◆ WORK TO COMPLETE ◆
(1) Reproduce the passage of the HX-MS thesis abstract that begins at "Next, as described" and stops after "galactose repressor (GalR).", replacing "repressor" with "regulator" throughout.
(2) Translate this sentence from the HX-MS thesis abstract into Spanish: "We studied in particular E. coli lac repressor (LacI), ribose repressor (RbsR), and galactose repressor (GalR)."
(3) Write the next part of the HX-MS thesis abstract, picking up after its final sentence.

◆ SUPPLIED TEXT ◆

2025 Theses Doctoral

Quantitative high-resolution HX-MS to discover protein energetic landscapes

Wells, Malcolm

Structural biologists use hydrogen exchange mass spectrometry (HX-MS) to study freeenergies of local unfolding in proteins, typically at medium sequence resolution and by qualitative comparisons between functional states (e.g., wild-type proteins vs. mutants, apo proteins vs ligand-bound). HX-MS reports in principle on the free energies of opening of individual residues, but typical experiments are interpreted with much less structural detail and consequently no ability to calculate free energies. We developed PIGEON-FEATHER, a computational workflow for HX-MS that accomplishes superior coverage and accuracy in peptide identification in the HX-MS context, and fits free energies of opening at near amino-acid resolution, allowing detailed and quantitative analysis of local stability in proteins. This work is described in Chapter 2.

We then applied PIGEON-FEATHER to several interesting protein systems. First, we discovered distinct energetic profiles in human and E. coli DHFR, revealing how different organisms adapted the same fold to the demands of catalysis in different environments, and furthermore identified distinct mechanisms of action for the antibiotic trimethoprim and the broad-spectrum DHFR inhibitor methotrexate (also described in Chapter 2).

Next, as described in chapter 3, we collected one of the largest HX-MS datasets to date and applied HX-MS/PIGEON-FEATHER in conjunction with crystallographic, bioinformatic, and mutational/functional methods to discover an evolutionarily conserved set of coupled energetic and structural changes underlying function in the Venus flytrap (VFT)-fold LacI/GalR family of transcription factors. We studied in particular E. coli lac repressor (LacI), ribose repressor (RbsR), and galactose repressor (GalR).

[Stored data entries]
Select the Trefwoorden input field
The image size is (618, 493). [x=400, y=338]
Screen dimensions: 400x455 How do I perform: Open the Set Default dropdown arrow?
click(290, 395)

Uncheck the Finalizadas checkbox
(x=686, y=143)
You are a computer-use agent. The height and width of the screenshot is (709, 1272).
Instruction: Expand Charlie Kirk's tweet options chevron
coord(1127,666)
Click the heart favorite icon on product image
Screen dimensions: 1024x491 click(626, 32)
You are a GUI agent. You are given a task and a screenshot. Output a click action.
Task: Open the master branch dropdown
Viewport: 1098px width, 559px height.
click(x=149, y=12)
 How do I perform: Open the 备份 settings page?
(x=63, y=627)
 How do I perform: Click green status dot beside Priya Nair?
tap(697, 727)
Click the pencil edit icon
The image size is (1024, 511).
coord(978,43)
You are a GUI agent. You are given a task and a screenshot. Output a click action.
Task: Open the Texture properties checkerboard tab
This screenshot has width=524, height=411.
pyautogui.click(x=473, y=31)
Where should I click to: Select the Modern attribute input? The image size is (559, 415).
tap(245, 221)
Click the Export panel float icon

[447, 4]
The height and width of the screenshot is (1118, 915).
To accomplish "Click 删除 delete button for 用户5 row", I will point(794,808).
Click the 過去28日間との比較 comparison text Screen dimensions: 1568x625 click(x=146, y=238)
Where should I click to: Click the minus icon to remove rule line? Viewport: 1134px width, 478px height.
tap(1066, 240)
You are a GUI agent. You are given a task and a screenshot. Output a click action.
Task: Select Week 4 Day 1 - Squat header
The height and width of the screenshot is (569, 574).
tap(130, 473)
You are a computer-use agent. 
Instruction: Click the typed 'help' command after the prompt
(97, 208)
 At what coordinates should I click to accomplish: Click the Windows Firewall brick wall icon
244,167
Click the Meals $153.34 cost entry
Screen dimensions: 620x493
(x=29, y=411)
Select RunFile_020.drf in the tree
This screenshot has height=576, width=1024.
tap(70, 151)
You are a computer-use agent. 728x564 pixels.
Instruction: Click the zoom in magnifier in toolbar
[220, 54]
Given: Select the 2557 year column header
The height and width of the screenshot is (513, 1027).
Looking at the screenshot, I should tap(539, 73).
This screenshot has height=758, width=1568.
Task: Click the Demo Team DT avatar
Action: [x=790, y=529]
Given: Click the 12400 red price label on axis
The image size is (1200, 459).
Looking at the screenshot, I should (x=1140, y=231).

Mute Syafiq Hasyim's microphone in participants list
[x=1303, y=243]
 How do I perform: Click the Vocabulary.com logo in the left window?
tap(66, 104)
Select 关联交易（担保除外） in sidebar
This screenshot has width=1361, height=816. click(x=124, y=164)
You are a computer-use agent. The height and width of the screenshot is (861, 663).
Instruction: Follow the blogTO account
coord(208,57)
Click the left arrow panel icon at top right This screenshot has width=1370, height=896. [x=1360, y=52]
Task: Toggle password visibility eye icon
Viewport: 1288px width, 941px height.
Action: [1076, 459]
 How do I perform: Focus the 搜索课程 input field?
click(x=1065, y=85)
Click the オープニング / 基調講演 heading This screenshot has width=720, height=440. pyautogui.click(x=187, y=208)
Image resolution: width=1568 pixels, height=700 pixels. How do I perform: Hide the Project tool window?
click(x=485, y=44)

◆ OUTPUTS IN ORDER ◆
(1)
Next, as described in chapter 3, we collected one of the largest HX-MS datasets to date and applied HX-MS/PIGEON-FEATHER in conjunction with crystallographic, bioinformatic, and mutational/functional methods to discover an evolutionarily conserved set of coupled energetic and structural changes underlying function in the Venus flytrap (VFT)-fold LacI/GalR family of transcription factors. We studied in particular E. coli lac regulator (LacI), ribose regulator (RbsR), and galactose regulator (GalR).

(2) Estudiamos en particular el represor lac (LacI), el represor de ribosa (RbsR) y el represor de galactosa (GalR) de E. coli.

(3)
In addition, we compared the evolutionarily diverged monomeric periplasmic binding proteins RbsB and MglB to reveal how the same ancient VFT fold adopts distinct energetic responses to binding the same ligands, for a different biological function. Measuring HX at residue resolution enabled us to understand in detail how functional effects of ligand binding are conserved and diversified in the VFT fold. Quantitative HX-MS can reveal the molecular basis for disease and offer new paths to therapeutic interventions. We engaged in two collaborations on cancer- and viral infection-relevant protein systems, described in Chapter 4.

First, we used PIGEON-enabled HX-MS to show that the Src homology region 2-containing protein tyrosine phosphatase 2 (SHP2) hotspot phosphorylation pY62, implicated in cancer, achieves oncogenesis and inhibitor resistance by destabilizing the closed, autoinhibited conformation in favor of the open, active one. Next, we compared the postfusion and prefusion-stabilized states of the herpes simplex virus 1 (HSV-1) glycoprotein B (gB) using HX-MS and found that gB is energetically remodeled at domain interfaces by the dramatic conformational changes it undergoes, despite high structural similarity within domains; we further identified bimodal exchange behavior in several refolding regions indicating the presence of multiple slowly-interconverting conformations in these regions. Altogether, this work demonstrates the power of accurate, near amino acid-resolved HX-MS for understanding how protein ensembles, beyond the ground state structure, impact their function.